Not to discount that JH may have been rough with one of the boys, but I just think the reason for the arrest and the result intended is gone.
I think there are still some points to
be made here. I know that I wouldn’t let it go.
 
I have had such intense anger and HATRED in my heart for EG for so long. I loathed everything about her, picked everything apart such as her appearance at court to every word she's ever spoken, to every action ever detailed in a report. My worst fear was her getting away with killing sweet innocent little Lucas. I think some of my anger spilled out into my daily life, with my interactions with others, because I was so darn frustrated and worried we'd never seen justice.

Then, I saw some hope when the unverified information about Lucas' possibly dying in the bathroom of the house on Edgemore the 10th or 11th, and that that information may have come from a 2nd autopsy. I thought finally...answers are coming to light. Lucas just might get the justice he so deserves. I was still furious, but we were all hot on the trail again as things seemed to make more sense with those dates and we scrambled and made it all fit pretty much.

Then, Emily's suicide happened. I wasn't glad. At first, I thought, yes, she took the easy way out and that was not justice. The weird thing is, I don't know where that anger is now. I'm angry that she took Lucas' life away in a general, human sense, but the intense anger I felt so directly towards her has mostly dissipated.

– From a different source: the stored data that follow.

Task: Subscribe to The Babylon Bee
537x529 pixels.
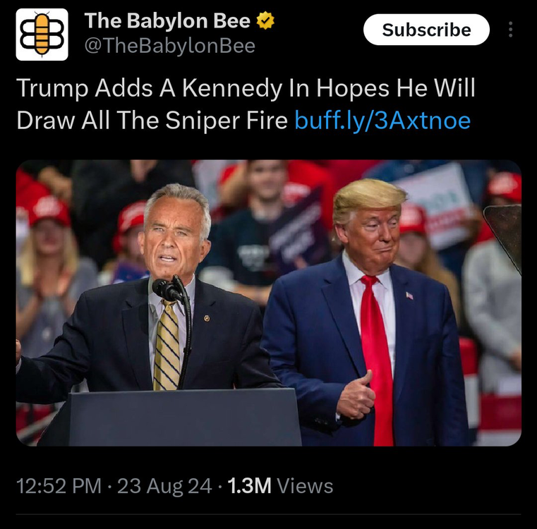Action: [x=426, y=30]
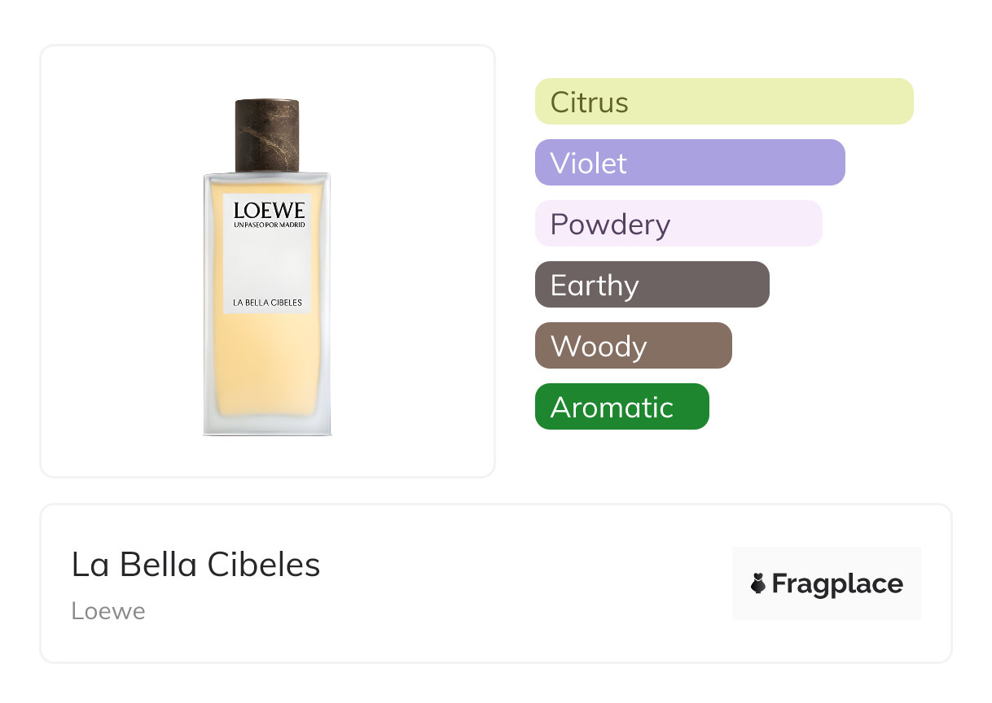Click the blank center of the bottle label

tap(267, 264)
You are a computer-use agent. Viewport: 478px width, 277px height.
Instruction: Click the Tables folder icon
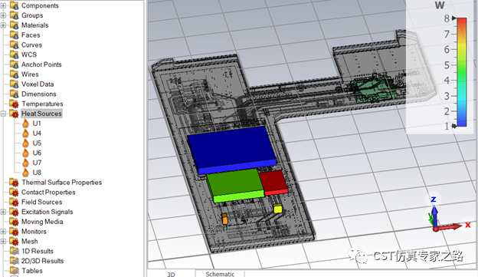pyautogui.click(x=14, y=271)
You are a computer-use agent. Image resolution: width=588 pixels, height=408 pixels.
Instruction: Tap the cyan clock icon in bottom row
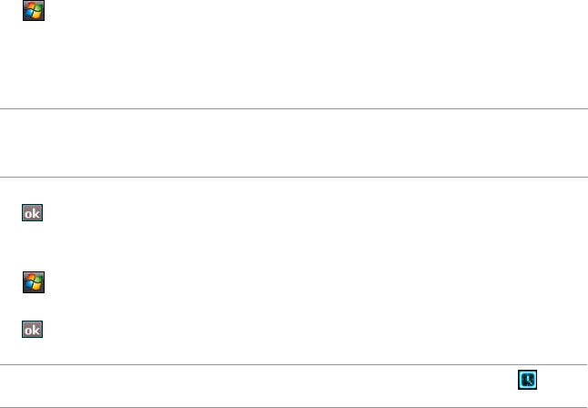click(x=527, y=380)
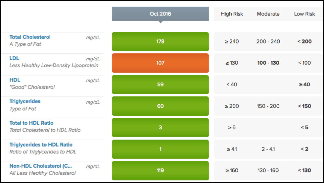Click the Triglycerides to HDL Ratio 1 bar
324x183 pixels.
160,149
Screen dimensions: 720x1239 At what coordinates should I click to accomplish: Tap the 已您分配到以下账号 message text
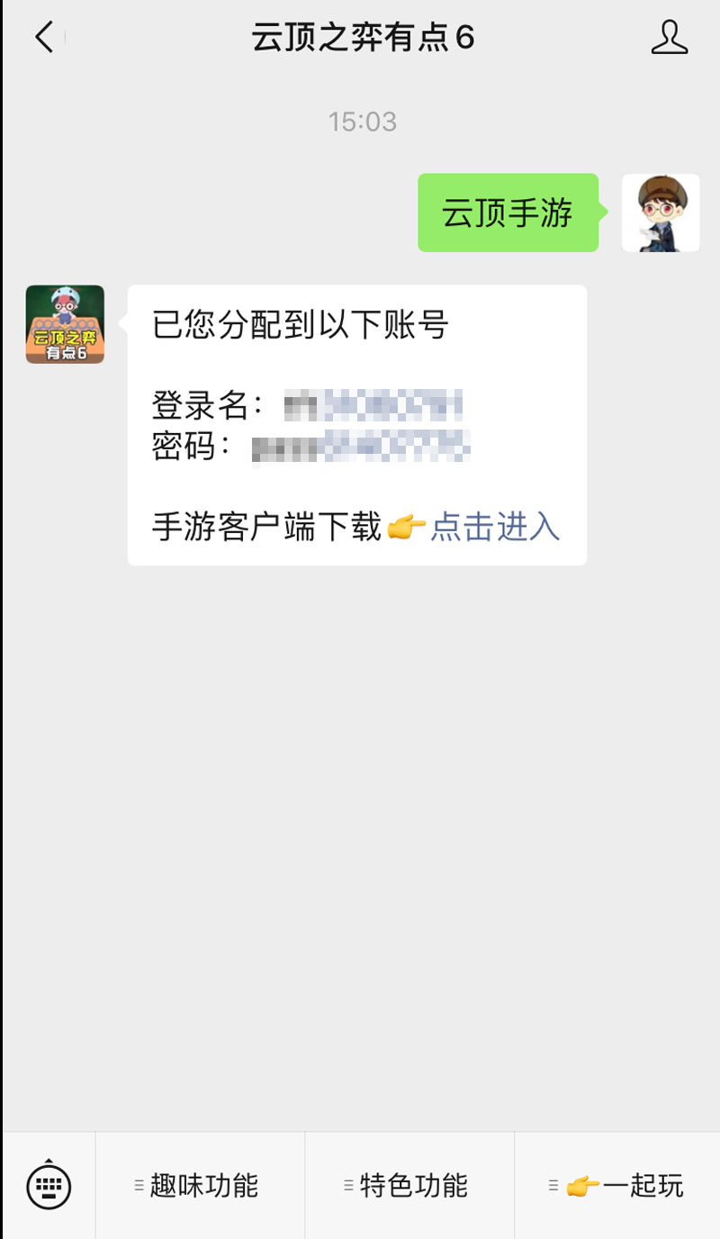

And in it's place, is just an emptiness almost. It feels good to let go of so much of that anger and hatred. I think there were a lot of reasons she killed herself, and not to say I'm pro-suicide but I probably would've done the same thing. But look at what it has caused for those who may have loved her...sorrow, for some, I'm sure. And I even feel, dare I say, some compassion for even JH now.

This is probably not a popular opinion, and that's ok. This has been a horrific case with so much tragedy, I myself am finally relieved I'm still not bursting at the seams with anger and bitterness . Instead, I feel like we will get some answers and that some good (perhaps changes or additions in laws regarding child protection) may come from this. This case has wrung me out and hung me up to dry, and I am so sad, but at least I have more hope than ever before.

JMO.

Your words sum up a lot of what I am feeling/struggling with. Great post! Thank you!
 
I was talking to a friend who is a social worker about this case and she said - you know some people don't have the skills or ability to parent and nurture a child properly but it doesn't mean they don't love that child. What is common sense to some is not common sense to all what is natural for some has to be learned by others.


I agree with your friend. Somehow, I can't quite bring myself to believe that EG loved her kids, though. Maybe she did, in some bizarre way that I can't comprehend.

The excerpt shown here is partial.